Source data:
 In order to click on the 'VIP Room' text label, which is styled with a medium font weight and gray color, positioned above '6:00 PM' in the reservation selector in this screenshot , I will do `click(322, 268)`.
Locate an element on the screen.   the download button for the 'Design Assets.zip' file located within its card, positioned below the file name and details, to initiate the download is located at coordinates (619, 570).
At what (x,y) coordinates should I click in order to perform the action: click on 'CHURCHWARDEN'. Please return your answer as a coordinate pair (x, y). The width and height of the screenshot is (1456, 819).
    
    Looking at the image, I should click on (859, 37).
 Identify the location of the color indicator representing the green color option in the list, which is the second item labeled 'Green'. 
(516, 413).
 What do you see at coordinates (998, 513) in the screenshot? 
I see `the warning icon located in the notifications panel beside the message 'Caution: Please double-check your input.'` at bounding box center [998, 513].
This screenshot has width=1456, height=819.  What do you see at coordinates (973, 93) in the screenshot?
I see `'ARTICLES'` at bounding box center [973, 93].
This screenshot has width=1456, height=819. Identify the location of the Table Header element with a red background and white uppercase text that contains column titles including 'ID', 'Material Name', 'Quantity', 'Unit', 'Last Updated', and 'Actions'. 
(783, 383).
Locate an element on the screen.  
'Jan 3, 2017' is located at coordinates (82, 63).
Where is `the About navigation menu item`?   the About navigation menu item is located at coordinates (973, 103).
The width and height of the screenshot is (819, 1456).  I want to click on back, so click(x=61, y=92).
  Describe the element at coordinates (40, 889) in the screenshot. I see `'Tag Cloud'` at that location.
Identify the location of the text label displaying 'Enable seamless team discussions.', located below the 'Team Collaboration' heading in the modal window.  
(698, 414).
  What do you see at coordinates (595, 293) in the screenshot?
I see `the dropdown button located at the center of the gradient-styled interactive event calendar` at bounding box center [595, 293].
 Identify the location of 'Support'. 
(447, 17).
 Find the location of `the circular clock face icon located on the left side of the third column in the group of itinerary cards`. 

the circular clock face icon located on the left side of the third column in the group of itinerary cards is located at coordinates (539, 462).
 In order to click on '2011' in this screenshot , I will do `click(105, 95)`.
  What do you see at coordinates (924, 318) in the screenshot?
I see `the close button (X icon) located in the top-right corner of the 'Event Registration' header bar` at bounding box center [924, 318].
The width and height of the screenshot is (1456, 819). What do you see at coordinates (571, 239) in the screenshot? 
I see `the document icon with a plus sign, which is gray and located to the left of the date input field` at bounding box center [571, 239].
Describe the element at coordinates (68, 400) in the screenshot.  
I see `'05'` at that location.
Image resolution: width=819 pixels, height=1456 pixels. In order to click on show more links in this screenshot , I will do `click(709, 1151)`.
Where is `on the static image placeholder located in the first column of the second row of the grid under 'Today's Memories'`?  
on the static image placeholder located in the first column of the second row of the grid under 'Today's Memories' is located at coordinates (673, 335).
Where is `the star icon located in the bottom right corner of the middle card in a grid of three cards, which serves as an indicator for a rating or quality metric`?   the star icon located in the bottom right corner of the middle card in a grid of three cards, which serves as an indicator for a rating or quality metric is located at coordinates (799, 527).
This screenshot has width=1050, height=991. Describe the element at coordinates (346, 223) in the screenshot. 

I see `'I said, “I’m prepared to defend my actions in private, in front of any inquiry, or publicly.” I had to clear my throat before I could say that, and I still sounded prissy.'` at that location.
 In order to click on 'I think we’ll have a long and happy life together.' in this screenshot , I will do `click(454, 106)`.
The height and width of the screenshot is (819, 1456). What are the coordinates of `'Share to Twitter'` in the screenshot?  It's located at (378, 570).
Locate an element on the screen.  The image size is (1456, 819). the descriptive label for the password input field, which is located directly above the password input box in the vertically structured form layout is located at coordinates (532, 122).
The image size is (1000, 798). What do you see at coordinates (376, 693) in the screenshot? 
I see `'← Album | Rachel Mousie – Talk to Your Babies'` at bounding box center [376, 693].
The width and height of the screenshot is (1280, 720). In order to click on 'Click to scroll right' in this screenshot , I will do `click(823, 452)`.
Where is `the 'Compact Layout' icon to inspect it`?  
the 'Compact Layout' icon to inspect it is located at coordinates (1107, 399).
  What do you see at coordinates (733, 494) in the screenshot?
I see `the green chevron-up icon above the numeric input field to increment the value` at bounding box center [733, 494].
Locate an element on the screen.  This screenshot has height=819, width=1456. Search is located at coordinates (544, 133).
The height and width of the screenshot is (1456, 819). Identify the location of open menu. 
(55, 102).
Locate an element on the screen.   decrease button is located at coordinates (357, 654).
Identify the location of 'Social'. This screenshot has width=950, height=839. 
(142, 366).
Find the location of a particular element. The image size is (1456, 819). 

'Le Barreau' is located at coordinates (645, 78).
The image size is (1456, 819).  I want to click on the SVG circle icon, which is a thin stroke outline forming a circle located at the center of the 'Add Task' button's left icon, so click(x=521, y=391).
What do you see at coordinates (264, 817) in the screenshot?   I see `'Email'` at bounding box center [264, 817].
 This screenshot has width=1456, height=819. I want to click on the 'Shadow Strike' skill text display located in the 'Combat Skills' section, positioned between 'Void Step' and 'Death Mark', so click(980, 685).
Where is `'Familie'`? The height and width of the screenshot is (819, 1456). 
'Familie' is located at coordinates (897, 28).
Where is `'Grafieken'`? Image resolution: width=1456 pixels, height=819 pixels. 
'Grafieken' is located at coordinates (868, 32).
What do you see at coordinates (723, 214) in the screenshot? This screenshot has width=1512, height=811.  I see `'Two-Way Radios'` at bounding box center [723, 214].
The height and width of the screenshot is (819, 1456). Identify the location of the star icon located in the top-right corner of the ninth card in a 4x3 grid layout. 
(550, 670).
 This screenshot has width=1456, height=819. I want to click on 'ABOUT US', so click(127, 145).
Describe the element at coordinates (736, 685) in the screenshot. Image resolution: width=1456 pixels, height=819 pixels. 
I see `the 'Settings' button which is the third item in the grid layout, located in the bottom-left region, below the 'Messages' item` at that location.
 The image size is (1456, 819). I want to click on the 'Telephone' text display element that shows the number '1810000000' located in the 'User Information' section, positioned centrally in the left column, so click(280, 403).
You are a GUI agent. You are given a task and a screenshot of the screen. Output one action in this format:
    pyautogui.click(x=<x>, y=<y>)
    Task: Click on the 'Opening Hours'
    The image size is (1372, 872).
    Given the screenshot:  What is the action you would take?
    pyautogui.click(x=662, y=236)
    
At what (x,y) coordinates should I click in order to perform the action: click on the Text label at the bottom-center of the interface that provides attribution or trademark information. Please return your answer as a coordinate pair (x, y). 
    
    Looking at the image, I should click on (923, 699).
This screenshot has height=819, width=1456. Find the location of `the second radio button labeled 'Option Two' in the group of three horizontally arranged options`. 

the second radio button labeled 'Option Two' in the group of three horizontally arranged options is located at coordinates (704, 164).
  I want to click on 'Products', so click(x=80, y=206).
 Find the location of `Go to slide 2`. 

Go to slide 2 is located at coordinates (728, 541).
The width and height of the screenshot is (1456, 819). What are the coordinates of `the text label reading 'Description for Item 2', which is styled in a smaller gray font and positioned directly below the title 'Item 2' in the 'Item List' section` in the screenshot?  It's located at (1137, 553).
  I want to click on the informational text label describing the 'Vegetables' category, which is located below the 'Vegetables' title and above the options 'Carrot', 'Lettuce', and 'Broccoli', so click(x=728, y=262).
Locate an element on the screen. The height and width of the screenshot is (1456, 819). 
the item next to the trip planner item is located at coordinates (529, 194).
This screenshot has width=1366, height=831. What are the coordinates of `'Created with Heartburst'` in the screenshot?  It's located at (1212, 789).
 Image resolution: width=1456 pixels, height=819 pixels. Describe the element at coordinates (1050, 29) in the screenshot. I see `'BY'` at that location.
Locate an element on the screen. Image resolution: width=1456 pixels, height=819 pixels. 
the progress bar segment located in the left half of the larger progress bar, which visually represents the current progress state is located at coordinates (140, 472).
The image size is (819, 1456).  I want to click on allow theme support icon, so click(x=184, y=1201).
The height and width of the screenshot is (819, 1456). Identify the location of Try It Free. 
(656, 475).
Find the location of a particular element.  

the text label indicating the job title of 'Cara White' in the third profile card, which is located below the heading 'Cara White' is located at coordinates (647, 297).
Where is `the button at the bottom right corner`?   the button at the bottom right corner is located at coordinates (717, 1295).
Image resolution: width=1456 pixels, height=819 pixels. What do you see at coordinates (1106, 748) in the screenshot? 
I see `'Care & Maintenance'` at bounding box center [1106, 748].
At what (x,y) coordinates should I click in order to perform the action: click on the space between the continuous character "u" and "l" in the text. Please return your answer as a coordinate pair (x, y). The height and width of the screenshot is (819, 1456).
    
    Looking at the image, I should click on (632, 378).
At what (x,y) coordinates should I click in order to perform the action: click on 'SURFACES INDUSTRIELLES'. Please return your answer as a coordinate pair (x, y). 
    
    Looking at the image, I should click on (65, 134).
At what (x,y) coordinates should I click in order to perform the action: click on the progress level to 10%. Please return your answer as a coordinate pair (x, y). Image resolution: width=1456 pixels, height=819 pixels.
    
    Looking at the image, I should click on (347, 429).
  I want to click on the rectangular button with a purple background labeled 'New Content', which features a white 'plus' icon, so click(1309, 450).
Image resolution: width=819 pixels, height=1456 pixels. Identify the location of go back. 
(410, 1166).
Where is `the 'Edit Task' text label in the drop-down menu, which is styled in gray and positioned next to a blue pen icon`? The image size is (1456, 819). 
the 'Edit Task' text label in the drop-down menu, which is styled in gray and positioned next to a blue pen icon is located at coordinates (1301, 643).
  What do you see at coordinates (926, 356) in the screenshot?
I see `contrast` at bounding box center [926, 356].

• Exercise brief: Copy the stretch from the line containing "The image size is (1000, 798)." through the line containing "center [733, 494].", changing "scroll right" to "scroll left" and leaving everything else the same.

• Result of the task:
The image size is (1000, 798). What do you see at coordinates (376, 693) in the screenshot? 
I see `'← Album | Rachel Mousie – Talk to Your Babies'` at bounding box center [376, 693].
The width and height of the screenshot is (1280, 720). In order to click on 'Click to scroll left' in this screenshot , I will do `click(823, 452)`.
Where is `the 'Compact Layout' icon to inspect it`?  
the 'Compact Layout' icon to inspect it is located at coordinates (1107, 399).
  What do you see at coordinates (733, 494) in the screenshot?
I see `the green chevron-up icon above the numeric input field to increment the value` at bounding box center [733, 494].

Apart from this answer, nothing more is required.